**Task to carry out**
Among the entries that follow, the required portion opens with the line containing "Screen dimensions: 977x683" and closes with the line containing "Screen dimensions: 1290x525". Give that portion again exactly, and nothing else.

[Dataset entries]
○ ○ ○ ○ ○

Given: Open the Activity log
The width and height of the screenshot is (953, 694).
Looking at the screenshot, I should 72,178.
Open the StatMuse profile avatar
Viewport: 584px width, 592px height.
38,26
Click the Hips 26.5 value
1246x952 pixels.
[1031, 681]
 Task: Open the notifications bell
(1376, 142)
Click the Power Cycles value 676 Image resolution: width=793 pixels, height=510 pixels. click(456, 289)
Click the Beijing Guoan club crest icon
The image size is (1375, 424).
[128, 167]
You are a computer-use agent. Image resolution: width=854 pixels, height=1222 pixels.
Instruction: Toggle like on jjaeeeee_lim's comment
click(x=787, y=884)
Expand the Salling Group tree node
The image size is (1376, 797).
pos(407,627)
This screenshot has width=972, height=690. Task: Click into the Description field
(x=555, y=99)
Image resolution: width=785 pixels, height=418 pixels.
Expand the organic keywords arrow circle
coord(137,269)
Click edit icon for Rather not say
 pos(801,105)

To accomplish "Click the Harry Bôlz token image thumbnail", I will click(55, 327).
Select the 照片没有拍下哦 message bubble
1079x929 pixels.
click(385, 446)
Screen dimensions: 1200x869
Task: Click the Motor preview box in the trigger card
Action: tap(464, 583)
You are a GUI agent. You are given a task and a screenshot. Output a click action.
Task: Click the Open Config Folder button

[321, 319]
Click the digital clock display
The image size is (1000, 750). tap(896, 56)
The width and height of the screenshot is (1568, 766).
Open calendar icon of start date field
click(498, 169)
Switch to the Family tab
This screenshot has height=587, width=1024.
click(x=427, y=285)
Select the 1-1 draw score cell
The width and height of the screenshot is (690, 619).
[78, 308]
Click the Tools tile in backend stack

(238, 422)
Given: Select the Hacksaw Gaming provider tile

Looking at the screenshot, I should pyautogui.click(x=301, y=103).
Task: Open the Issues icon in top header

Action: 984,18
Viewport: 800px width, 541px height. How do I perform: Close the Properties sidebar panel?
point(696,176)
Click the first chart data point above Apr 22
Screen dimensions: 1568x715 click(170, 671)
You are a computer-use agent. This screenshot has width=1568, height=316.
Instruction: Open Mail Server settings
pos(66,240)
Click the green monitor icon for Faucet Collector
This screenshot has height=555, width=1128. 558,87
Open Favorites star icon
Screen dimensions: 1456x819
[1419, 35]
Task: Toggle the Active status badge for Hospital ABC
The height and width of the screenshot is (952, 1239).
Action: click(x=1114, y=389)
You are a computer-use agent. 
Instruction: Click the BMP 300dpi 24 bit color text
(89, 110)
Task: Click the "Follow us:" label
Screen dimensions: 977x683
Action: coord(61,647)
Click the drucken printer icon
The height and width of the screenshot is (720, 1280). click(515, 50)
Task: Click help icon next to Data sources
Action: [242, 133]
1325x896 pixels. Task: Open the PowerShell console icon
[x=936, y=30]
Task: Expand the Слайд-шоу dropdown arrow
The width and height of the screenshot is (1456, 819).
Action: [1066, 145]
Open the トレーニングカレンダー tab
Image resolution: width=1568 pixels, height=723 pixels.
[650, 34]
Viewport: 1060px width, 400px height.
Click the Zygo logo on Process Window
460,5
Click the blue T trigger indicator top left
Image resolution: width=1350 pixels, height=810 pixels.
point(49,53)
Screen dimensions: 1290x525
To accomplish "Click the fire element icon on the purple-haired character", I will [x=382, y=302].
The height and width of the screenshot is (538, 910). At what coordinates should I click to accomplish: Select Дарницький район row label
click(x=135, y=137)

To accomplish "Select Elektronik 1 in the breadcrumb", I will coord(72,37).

○ ○ ○ ○ ○

**Your solution**
Screen dimensions: 977x683
Action: coord(61,647)
Click the drucken printer icon
The height and width of the screenshot is (720, 1280). click(515, 50)
Task: Click help icon next to Data sources
Action: [242, 133]
1325x896 pixels. Task: Open the PowerShell console icon
[x=936, y=30]
Task: Expand the Слайд-шоу dropdown arrow
The width and height of the screenshot is (1456, 819).
Action: [1066, 145]
Open the トレーニングカレンダー tab
Image resolution: width=1568 pixels, height=723 pixels.
[650, 34]
Viewport: 1060px width, 400px height.
Click the Zygo logo on Process Window
460,5
Click the blue T trigger indicator top left
Image resolution: width=1350 pixels, height=810 pixels.
point(49,53)
Screen dimensions: 1290x525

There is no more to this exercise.